62. The method of accessing FTL table entries of claim 58 or 59, wherein l 1 x sl/se is transformed into (l 1 x sl x 2 x j/se)/(2^j), wherein j is a larger integer for ease of calculation.

63. The method of accessing FTL table entry of claim 60, wherein division calculation in l1 is converted into multiplication and subtraction by re = l 1x sl-de x se.

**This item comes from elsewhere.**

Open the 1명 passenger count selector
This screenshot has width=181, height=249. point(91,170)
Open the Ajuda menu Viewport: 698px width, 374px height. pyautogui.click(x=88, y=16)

64. The method of accessing FTL table entries according to claim 56 or 57, wherein in response to loading the access unit into the cache, calculating a difference in bits d of the starting address of FTL entry corresponding to the accessed logical address to the starting address of the access unit, d/se resulting integer part of the quotient indicating the number of FTL entries in the access unit that were completely accommodated before said FTL entry;

Calculating the difference a between the end address of the FTL entry corresponding to the accessed logical address and the end address of the access unit in terms of bits, wherein the integer part of the a/se quotient indicates the number of the FTL entries which are completely accommodated in the access unit after the FTL entries;

recording logical addresses from FTL entries completely accommodated before the FTL entries to FTL entries completely accommodated after the FTL entries in a memory access unit;

where se is the size of the FTL entry in bits.